(Stored records)
########################################
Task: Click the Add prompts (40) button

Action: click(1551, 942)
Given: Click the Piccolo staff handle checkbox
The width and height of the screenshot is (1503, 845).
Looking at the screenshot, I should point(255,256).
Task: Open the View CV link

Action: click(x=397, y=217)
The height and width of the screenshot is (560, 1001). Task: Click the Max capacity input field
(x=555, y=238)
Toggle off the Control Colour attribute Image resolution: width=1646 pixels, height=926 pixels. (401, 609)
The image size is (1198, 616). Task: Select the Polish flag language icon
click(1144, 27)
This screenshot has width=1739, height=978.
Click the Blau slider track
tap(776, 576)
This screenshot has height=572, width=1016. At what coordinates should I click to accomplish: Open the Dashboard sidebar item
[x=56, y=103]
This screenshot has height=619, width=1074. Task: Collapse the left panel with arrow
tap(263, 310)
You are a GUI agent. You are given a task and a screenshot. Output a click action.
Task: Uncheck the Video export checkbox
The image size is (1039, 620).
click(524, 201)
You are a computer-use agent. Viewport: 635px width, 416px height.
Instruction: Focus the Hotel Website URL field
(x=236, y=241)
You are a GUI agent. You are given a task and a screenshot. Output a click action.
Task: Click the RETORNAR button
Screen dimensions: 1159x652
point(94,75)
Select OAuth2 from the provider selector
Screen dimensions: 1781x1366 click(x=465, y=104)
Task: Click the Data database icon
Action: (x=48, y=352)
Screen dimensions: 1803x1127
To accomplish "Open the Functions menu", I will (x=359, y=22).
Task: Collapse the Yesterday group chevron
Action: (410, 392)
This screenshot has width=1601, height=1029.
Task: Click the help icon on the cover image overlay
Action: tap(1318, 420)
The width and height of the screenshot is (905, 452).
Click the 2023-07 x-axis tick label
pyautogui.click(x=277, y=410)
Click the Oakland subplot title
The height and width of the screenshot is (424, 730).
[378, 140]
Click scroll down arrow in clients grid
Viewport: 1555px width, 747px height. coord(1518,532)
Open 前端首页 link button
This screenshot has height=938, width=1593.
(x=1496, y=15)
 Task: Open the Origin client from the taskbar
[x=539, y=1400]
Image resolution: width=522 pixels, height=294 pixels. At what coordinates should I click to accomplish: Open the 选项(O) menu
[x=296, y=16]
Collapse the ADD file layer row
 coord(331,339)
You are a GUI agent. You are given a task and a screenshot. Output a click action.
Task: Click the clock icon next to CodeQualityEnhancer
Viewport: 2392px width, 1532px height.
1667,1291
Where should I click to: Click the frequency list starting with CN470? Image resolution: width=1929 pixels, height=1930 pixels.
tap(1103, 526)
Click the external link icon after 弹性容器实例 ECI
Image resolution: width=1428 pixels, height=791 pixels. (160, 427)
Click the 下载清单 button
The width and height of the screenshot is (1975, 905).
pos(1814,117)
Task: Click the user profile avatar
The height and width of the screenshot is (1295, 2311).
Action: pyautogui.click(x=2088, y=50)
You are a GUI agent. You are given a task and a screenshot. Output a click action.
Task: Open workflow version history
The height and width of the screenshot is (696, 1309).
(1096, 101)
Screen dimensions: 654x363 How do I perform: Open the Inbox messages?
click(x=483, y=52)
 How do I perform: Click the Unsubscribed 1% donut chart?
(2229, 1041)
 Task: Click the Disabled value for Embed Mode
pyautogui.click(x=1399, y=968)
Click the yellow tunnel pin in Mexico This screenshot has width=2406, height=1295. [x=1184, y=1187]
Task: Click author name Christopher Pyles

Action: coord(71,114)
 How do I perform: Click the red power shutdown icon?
########################################
*Work to complete:*
Every line of the data that includes the word "checkbox" should be copied.

*Completed task:*
Given: Click the Piccolo staff handle checkbox
Task: Uncheck the Video export checkbox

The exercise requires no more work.